#### [Work to be completed]
Reproduce word for word the lines of the material below, starting with the line that contains "Click the sort descending arrow icon" and ending with the final line, both included.

[Dataset entries]
— begin —

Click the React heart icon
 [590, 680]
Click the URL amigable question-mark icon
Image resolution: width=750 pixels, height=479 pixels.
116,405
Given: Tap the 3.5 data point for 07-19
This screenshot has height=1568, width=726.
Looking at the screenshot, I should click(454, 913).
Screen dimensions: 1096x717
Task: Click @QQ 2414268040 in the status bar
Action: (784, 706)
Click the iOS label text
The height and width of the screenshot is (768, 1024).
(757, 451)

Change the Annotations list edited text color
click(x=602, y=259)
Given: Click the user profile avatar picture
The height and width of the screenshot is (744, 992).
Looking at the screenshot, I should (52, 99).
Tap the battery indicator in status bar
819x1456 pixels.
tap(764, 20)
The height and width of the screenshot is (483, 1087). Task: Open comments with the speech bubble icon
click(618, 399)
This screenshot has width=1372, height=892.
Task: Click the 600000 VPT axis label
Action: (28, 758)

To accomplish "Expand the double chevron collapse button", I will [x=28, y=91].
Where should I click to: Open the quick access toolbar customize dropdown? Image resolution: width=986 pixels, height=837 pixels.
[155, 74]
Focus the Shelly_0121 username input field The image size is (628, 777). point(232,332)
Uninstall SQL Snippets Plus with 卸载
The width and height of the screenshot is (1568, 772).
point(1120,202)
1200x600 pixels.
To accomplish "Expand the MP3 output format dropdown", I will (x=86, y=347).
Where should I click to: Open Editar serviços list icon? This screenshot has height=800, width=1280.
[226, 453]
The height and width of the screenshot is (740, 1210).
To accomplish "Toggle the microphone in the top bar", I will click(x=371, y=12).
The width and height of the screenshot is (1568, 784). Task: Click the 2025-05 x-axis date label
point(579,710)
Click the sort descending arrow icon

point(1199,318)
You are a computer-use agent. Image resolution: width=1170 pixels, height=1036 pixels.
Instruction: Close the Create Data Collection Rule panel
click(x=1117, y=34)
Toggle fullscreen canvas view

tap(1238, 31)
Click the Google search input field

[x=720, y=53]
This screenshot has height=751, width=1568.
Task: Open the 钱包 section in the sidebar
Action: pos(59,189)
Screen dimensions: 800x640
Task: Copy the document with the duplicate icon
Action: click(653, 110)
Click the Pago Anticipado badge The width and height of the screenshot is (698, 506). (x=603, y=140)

— end —

#### [Complete answer]
Click the sort descending arrow icon

point(1199,318)
You are a computer-use agent. Image resolution: width=1170 pixels, height=1036 pixels.
Instruction: Close the Create Data Collection Rule panel
click(x=1117, y=34)
Toggle fullscreen canvas view

tap(1238, 31)
Click the Google search input field

[x=720, y=53]
This screenshot has height=751, width=1568.
Task: Open the 钱包 section in the sidebar
Action: pos(59,189)
Screen dimensions: 800x640
Task: Copy the document with the duplicate icon
Action: click(653, 110)
Click the Pago Anticipado badge The width and height of the screenshot is (698, 506). (x=603, y=140)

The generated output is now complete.